Whig imperialism's major challenger during the bulk of the last century was the tradition of "democratic collectivism." This began with the Fabians—Sidney and Beatrice Webb above all—and cohered around a doctrinal commitment to rationalistic planning and the impartiality and expertise of the central state. The good society was to be brought to the people from on high.

Both of these traditions, Marquand argues, ran into the sand in the tumultuous decade of the 1970s. And the main beneficiary of their demise was a hitherto marginal political strand, "Tory nationalism." This began from the thinking of Thomas Hobbes and was passed across the generations, from Lord Salisbury to Enoch Powell through to Margaret Thatcher. A strong state was required both to ensure order in a society composed of individuals who were intrinsically instrumental and selfish beings, and to promote the national interest against foreign rivals.

Marquand reserves the most sympathetic treatment of all, however, for one further political lineage: "democratic republicanism." This began at the time of the English civil war with the poetry and prose of Milton, and has inspired a succession of social movements and campaigns. It has on occasions found its way into the hearts and minds of Westminster's finest—Bevan and Benn were all loyal to its precepts at points in their careers. But its core creed has cohered around the ideals of popular self-government, the importance of participation in the public culture, the value of local democracy and a commitment to grassroots politics. This strand, Marquand notes ruefully, has also made the least headway in mainstream politics.

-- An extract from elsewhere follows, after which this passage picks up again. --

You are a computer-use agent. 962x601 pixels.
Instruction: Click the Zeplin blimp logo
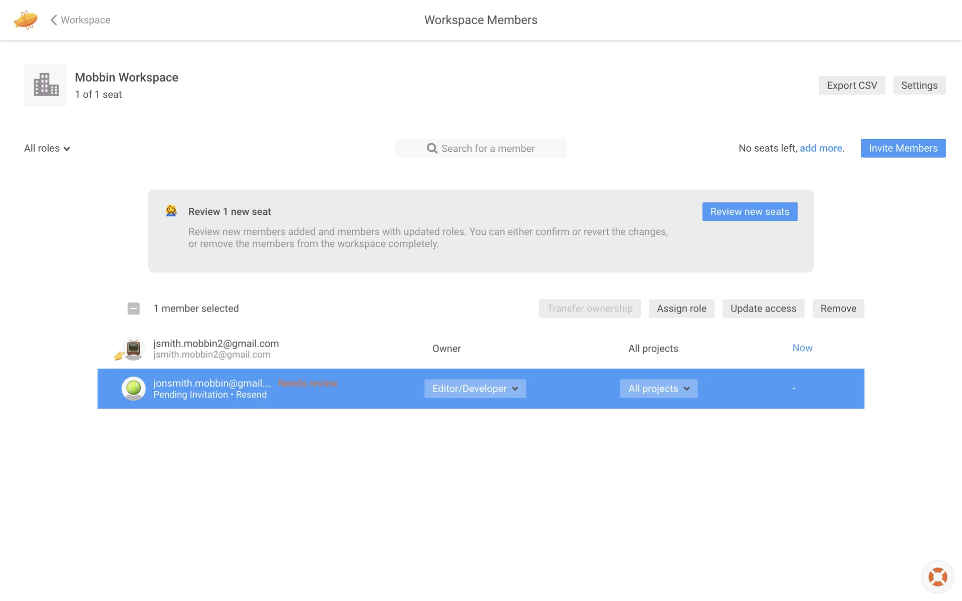coord(26,20)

There is much to learn from an analysis like Marquand's, that evokes the power and continuity of traditions that do not align neatly with the tired dichotomies of left vs right or Labour vs Tory. And yet there are also occasions when the quality of Marquand's historical analysis seems to arrive despite, rather than because of, this typology. Many of the key protagonists in his story simply do not fit easily into a single category, as the author concedes. Some belong to at least two, and maybe to all of them: Tony Blair is rather disapprovingly placed in this most eclectic of categories, but couldn't the same be said of George Orwell, among others? Some important strands of political practice—Tory statecraft as opposed to Whig reformism—are also too deeply buried beneath the patterns that Marquand emphasises. And the over-emphasis on the Fabians' statism teeters on the verge of caricature.

Marquand is thankfully too shrewd a commentator, and too good a historian, to wield his typology too clumsily. But it does intrude unhelpfully in the book's final moments. New Labour's politics and its central figure, Tony Blair, are given a pretty heavy pummelling here. And there follows a brief epilogue with a resoundingly romantic call for the democratic republican lineage to be given its time in the sun. Even the current Prime Minister Gordon Brown is framed—surely through the most rosy of spectacles?—as a partial adherent to this cause. Missing from these sections is the kind of rounded and balanced analysis that Marquand offers of earlier governments. Absent too is an analysis of the depth of popular indifference to the agenda associated with today's democratic republicans.

That it finishes on these slightly jarring notes should not obscure the recognition that this is a truly impressive volume. Many have argued that politics is best understood through the vantage point supplied by historical awareness. This work places David Marquand in a select group of historians whose writing demonstrates the validity of this observation.